ARENA’s road map said if bioenergy achieved its growth potential, it could add $10 billion to gross domestic product by sometime in the 2030s and create 26,000 jobs while reducing emissions by nearly 10 per cent and using 6 per cent more landfill waste than it did now. The government’s green tech finance agency is responsible for supporting low-emissions technologies as the nation transitions to a net zero economy by 2050.
It said waste from the forestry sector, created during milling and harvesting, represented 22 per cent of the total resource potential available to the sector, raising fears among conservation groups that logging of native forests could be spurred by increased demand for organic waste for biofuels.
The Australian Forests and Climate Alliance’s submission to ARENA said whole logs could be “defined as ‘residue’ or ‘waste’, making this industry appear to simply be using leftovers” whereas a significant portion of a standing forest could be used for so-called waste recovery products such as woodchips or bioenergy.
Along with the Australian Conservation Foundation and the Wilderness Society, it has called for a ban on native forest timber being classified as renewable bioenergy.
But peak lobby group Australian Forest Products Association (AFPA) said timber products such as wood pellets, which are currently imported by Japan and the European Union, could make a significant contribution to Australia’s biofuel sector.
Carbon emissions from burning wood pellets were “captured by new plants as they regrow in a sustainable cycle”, its submission said.
Mr Taylor highlighted bioenergy’s “emissions reduction and economic opportunities”, which he said would be realised chiefly in regional communities surrounded by primary production.
Fuel producers and jetmakers are keen to showcase novel forms of aviation fuel deemed less harmful to the climate, from used cooking oil to the distinctly less glamorous meat waste.
ARENA selected aviation and shipping biofuel produced from food and agricultural waste as a near-term opportunity for clean energy.
International transport is a particularly difficult industry for emissions reductions, with scant alternatives to emissions-intensive fossil fuels. Aircraft and cargo ships could, potentially, be fuelled by zero-emissions hydrogen but this technology is further away from commercialisation.
ARENA said biofuels were more mature than other prospective clean aviation fuels, “with a growing number of pathways certified to industry standards, demonstration flights and fuel off-take agreements both in Australia and overseas”. Bioenergy could also be tapped to generate heat for industrial processes, gas to supply the electricity grid or fuel for road transport.
“Bioenergy has significant potential to complement Australia’s future energy mix and our economy,” said ARENA chief executive Darren Miller.
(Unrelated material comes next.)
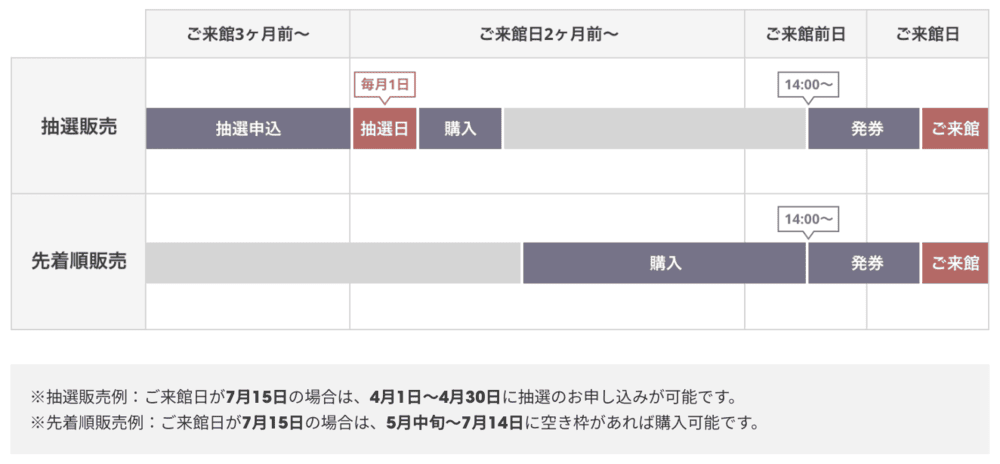Click the gray inactive bar in lottery row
But the Australian National University’s school of electrical energy and materials engineering said harnessing renewable energy to electrify carbon-intensive industrial processes, such as swapping gas-fired heating to electric heat pumps or switching from liquid fossil fuel car engines to electric vehicles, was more efficient than converting organic material into bioenergy.
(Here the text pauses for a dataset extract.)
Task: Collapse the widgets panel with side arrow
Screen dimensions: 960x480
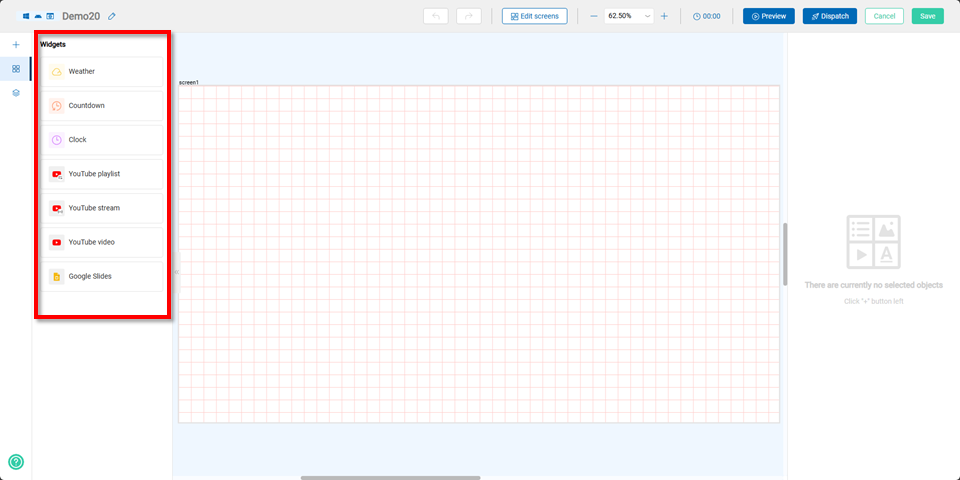Action: (176, 271)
“The expected extremely low cost of wind and (solar) photovoltaics will likely out-compete most biomass options in the near future – decisions should be made with this fact in mind,” ANU’s submission said
Also see my other blogs. Main ones below:
http://dissectleft.blogspot.com (DISSECTING LEFTISM -- daily)
http://antigreen.blogspot.com (GREENIE WATCH)
http://pcwatch.blogspot.com (POLITICAL CORRECTNESS WATCH)
http://edwatch.blogspot.com (EDUCATION WATCH)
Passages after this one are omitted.